* SELECTED EXCERPT *
· · · ·

- Special Sections
- Public Notices
The sun rises in the morning. Breakfasts are scarfed down and drivers crowd the roads battling their way to work.
Shoppers hunt for bargains as food prices rise and paychecks are cut. Tired and frustrated workers on their way home curse as they sit in traffic jams.
Overcooked dinners are eaten while watching reruns of “Housewives of Bayonne.”
Kids play video games as their homework collects dust. The sun shrugs and sinks out of sight, and the day comes to a close.
A new year greets us with pretty much the same old same old, routines we’ve learned to master without having to exert any thought.
A new year, a new beginning, and the same old garbage we’re fed each day.
Those watching the celebration in Times Square NYC were “treated” to having their new year ushered in by anything-but-a-lady Gag Gag and Mayor Mike Bloomberg — someone should have told him that wearing the American flag on his t-shirt is against the U.S. flag code.
Oh yeah, having a turbo sleeze like multi-Gag is a great way to start out the year!
And the very next morning, it began. As I sat there drinking my coffee, still working to digest the 20 pounds of food from the night before, one of the first things I heard on the television was a discussion of the end of the world, the commercial hype centered around the misrepresentation of the Mayan calendar’s prediction that existence will come to a screeching halt on Dec. 21.
Since that’s a Friday, one has to wonder if the world will end early in the morning, or do we have to go to work first, come home, eat dinner, and then get snuffed?
We might not have to wait until the end of the year to see our world come crashing down.
The economy has been in free-fall since 2007 and there’s no end in sight.
But the new year does promise to have some things continue to rise.
And that would be the National Debt.
Now more than $15 trillion, it will certainly be an issue of discussion by politicians vying for office this year.
Discussion, discussion, discussion. Lots of discussion.
But don’t hold your breath waiting for any real action to do anything about it.
Action and two bucks will get you a coffee at Starbucks. Discussion gets you elected.
We’ll also get to enjoy watching the military rattle its sabers and military contractors drool as Iran becomes the next possible target of yet another incursion, confrontation, occupation, police action, whatever they’re calling it today.

· · · ·

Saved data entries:
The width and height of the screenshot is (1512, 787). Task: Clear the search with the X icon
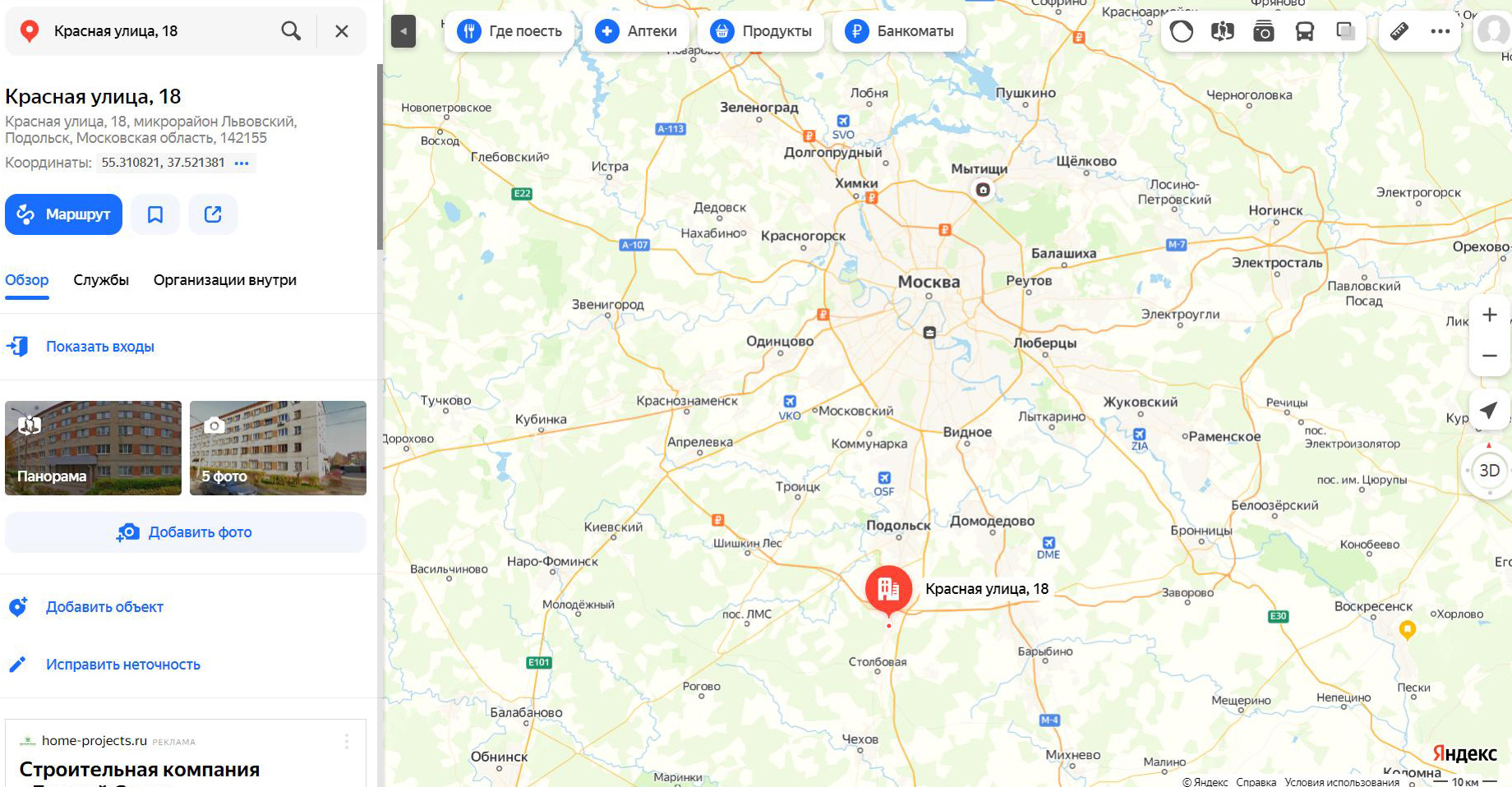click(x=342, y=31)
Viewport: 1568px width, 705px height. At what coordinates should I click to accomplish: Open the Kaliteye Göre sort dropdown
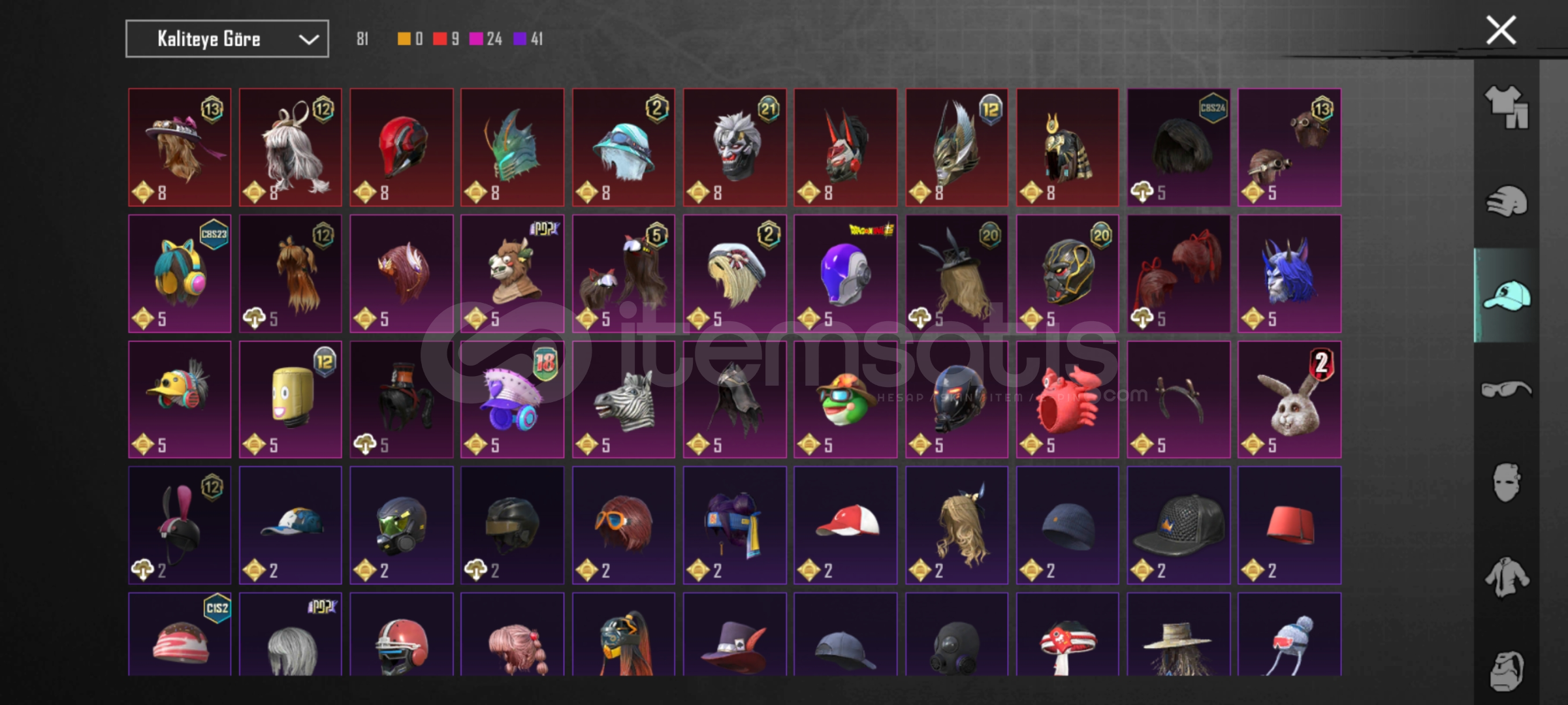227,39
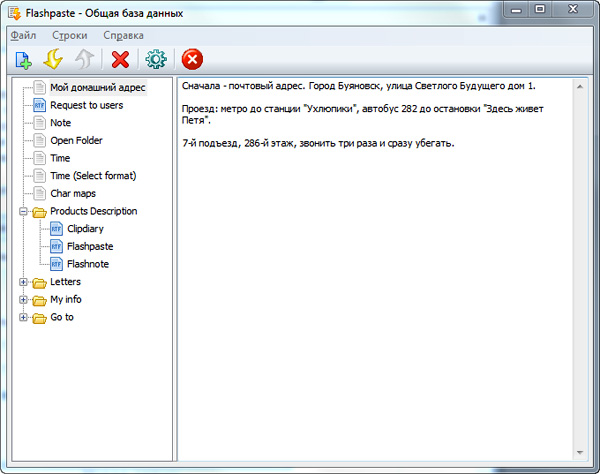Collapse the Products Description folder
This screenshot has width=600, height=474.
click(24, 212)
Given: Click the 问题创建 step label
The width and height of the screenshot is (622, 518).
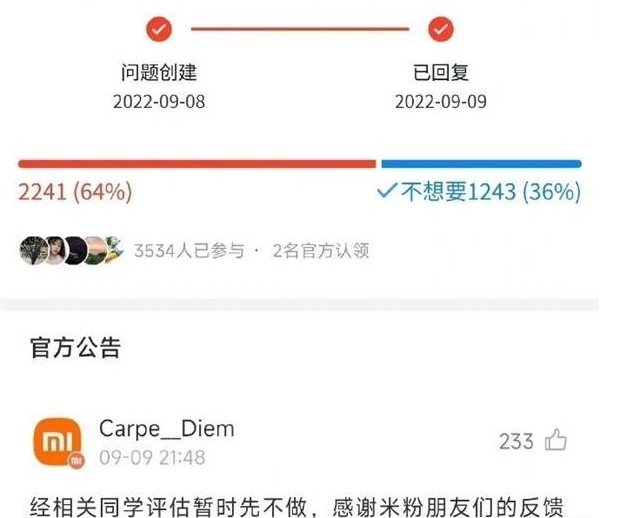Looking at the screenshot, I should [159, 73].

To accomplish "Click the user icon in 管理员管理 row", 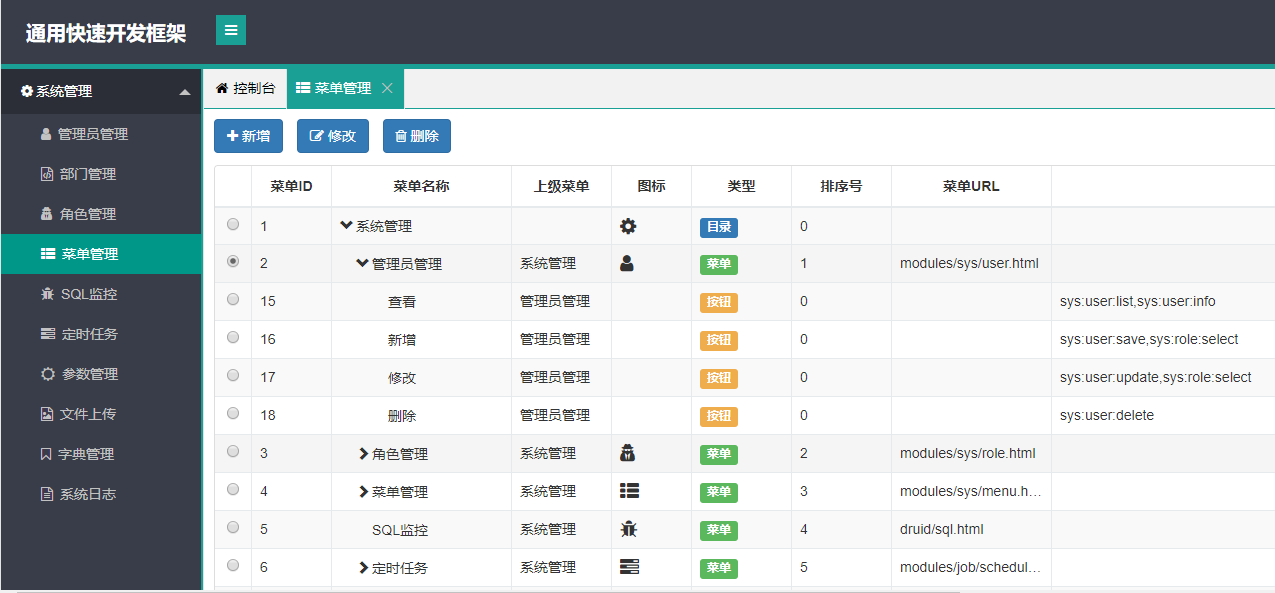I will [x=627, y=264].
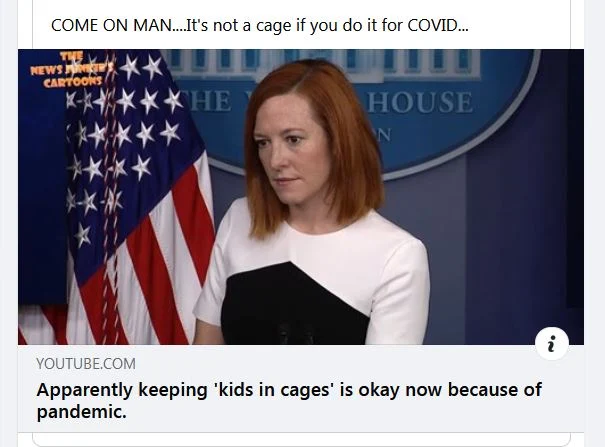Click the gray link preview footer area
The image size is (605, 447).
tap(301, 388)
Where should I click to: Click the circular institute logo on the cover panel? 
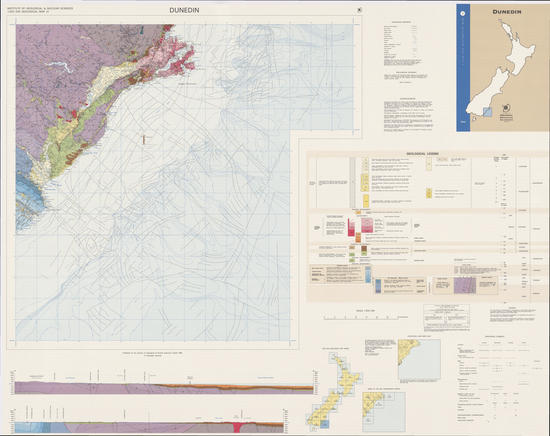point(506,108)
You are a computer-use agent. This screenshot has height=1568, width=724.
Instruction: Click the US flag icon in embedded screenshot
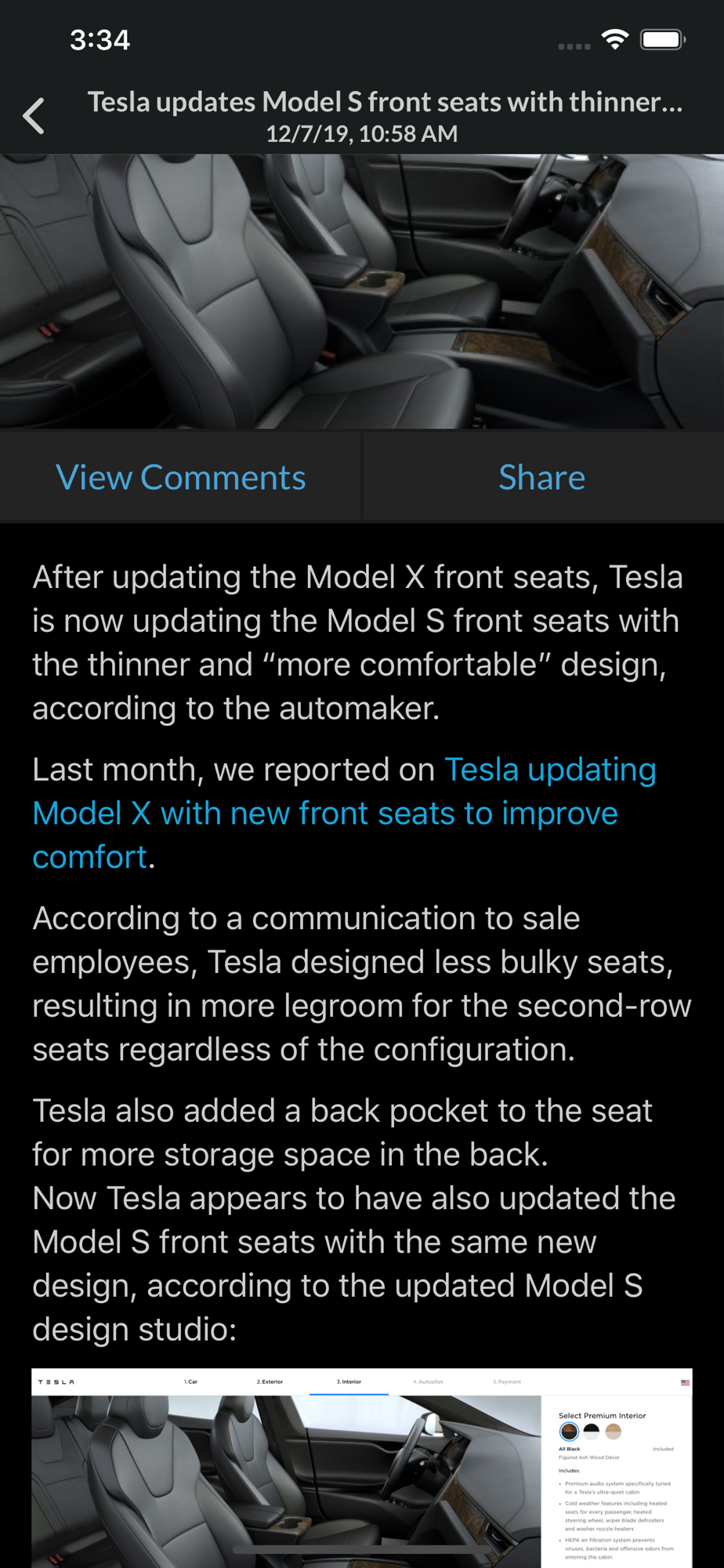685,1382
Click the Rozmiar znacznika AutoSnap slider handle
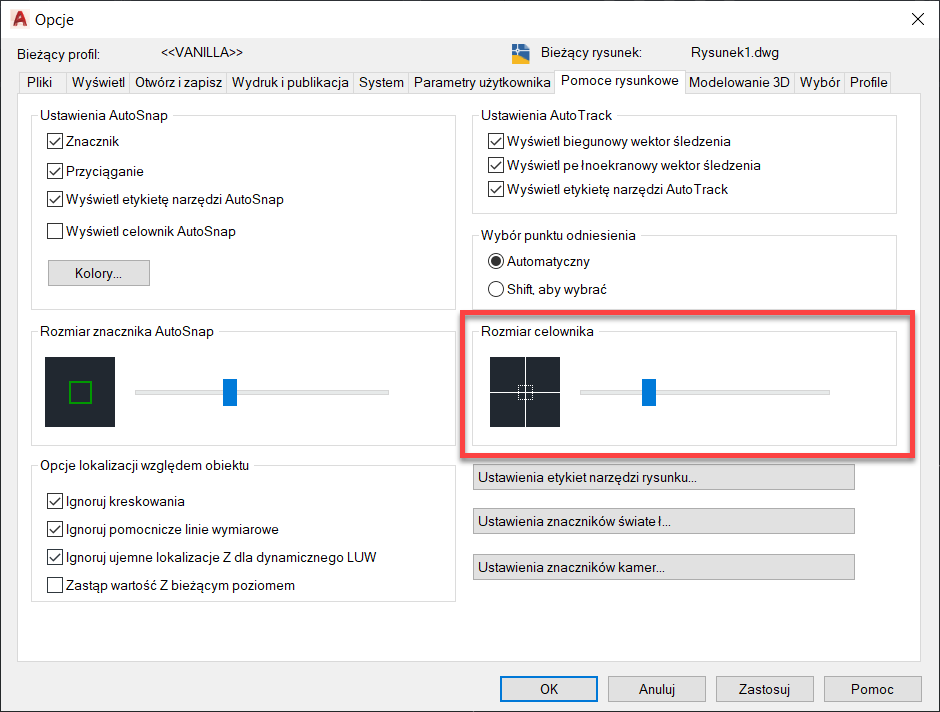The height and width of the screenshot is (712, 940). 230,392
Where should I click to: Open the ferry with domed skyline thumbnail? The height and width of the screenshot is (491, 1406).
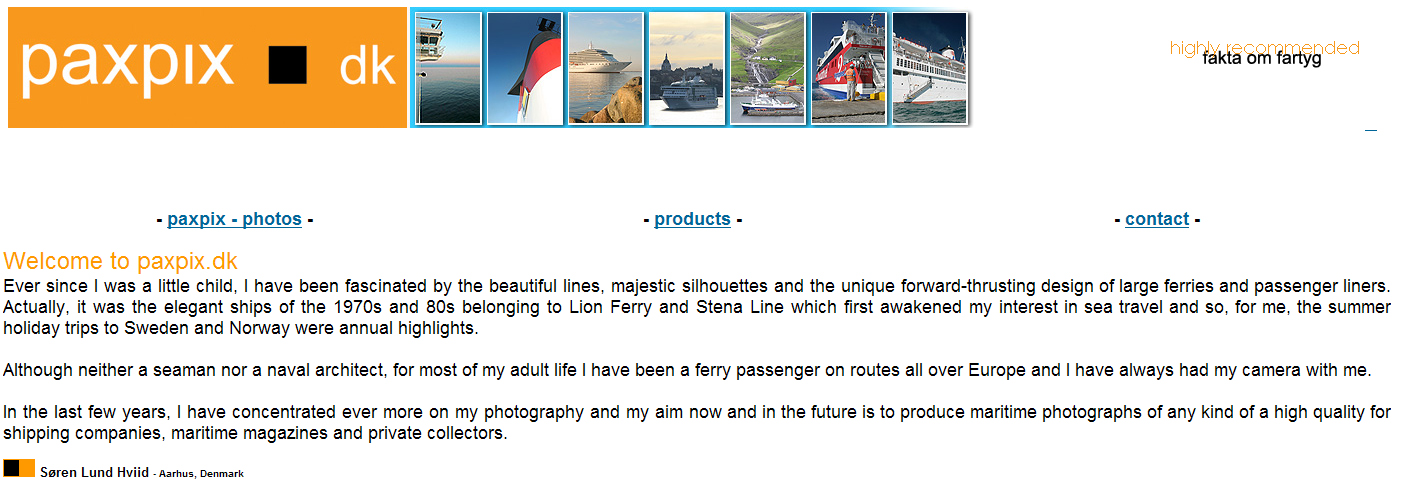[x=687, y=68]
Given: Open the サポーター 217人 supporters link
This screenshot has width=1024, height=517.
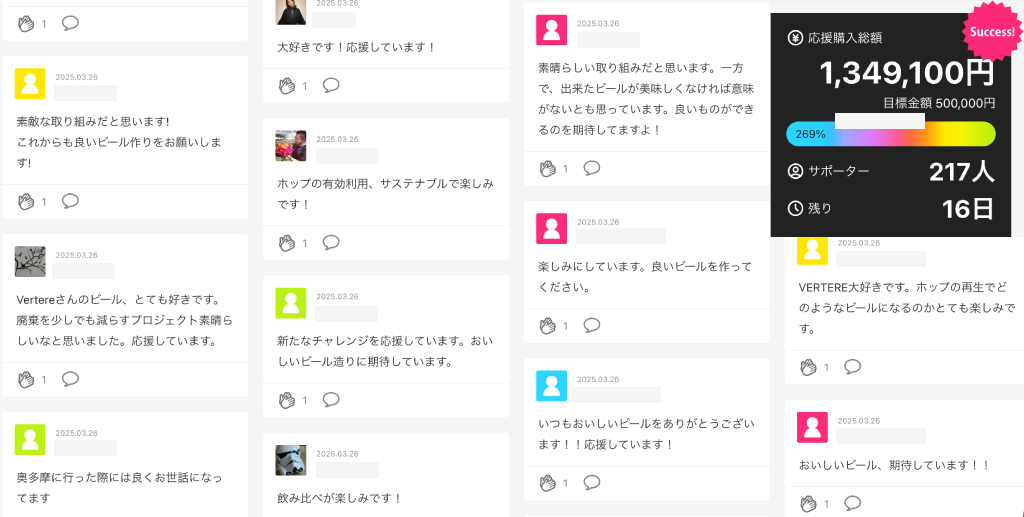Looking at the screenshot, I should pos(890,171).
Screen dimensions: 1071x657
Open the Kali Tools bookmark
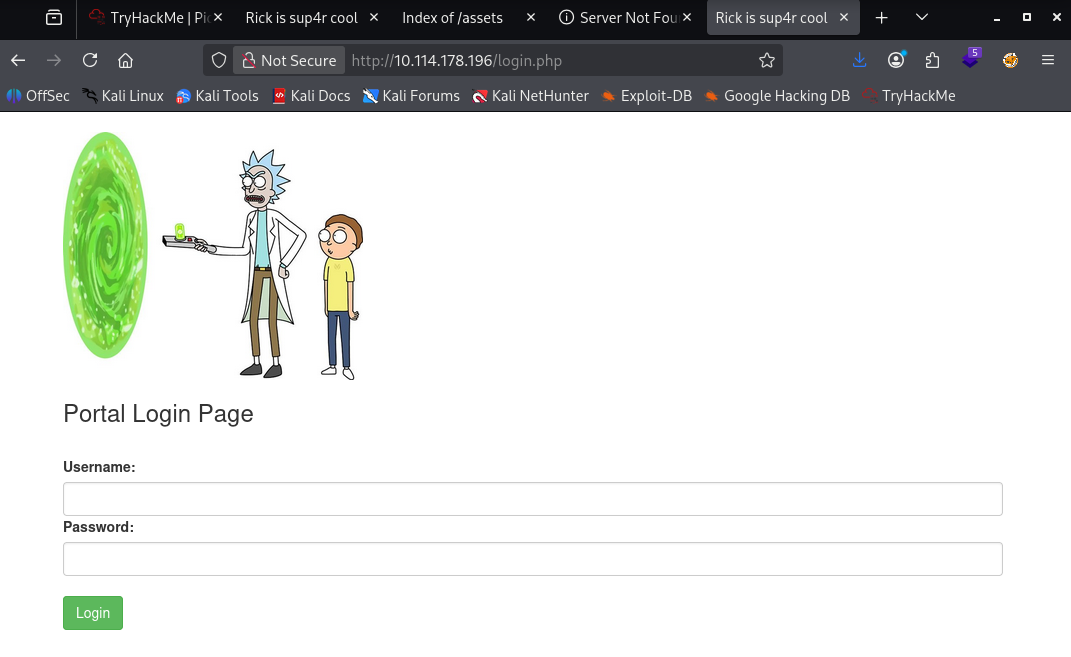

· · · ·

* TASK GOAL *
Continue the opinion piece on the new year, the text that comes before the data, starting right after its last sentence.

* RESPONSE TO THE TASK *
Given the miserable jobs we did in Afghanistan and Iraq, it only makes sense to go to bat again and strike three. And hey, what’s another trillion dollars between friends?
Large numbers seem to be the standard for the upcoming year: 18.5 million vacant homes in America compared to 3.5 million homeless. You have to love the math.
Yes, we have much to look forward to.
Institutionalized intolerance will continue to be a favorite world-wide pastime.
Saudi police beating women, cities in America outlawing construction of Muslim mosques, billions spent on building walls on our borders, orthodox Haredi Jews spitting on women who dare to bare their arms in public, presidential candidates bragging that they’ll investigate the homosexual community if elected, illegal aliens jailed and shipped out of the country (except of course personal nannies, house-cleaners and chauffeurs of the rich.)
Do you think I’m being a bit negative here?
GOP candidates explaining why minimum wages make no sense, why billionaires should get more tax breaks.
Commercials explaining why anyone who truly loves their wife will buy them a Lexus for Christmas or a $15,000 purse.
All this while the news continued to report more jobs outsourced, vanishing medical benefits, and continued house foreclosures.
And if that’s not enough to sour your breakfast, consider how much fun we’re going to have going through another election year.
Beam me up Scotty, there’s no intelligent life here!
But there is a positive side to all of this.
Maybe the Mayans were right and we won’t have to deal with 2013. Hey, we can only hope!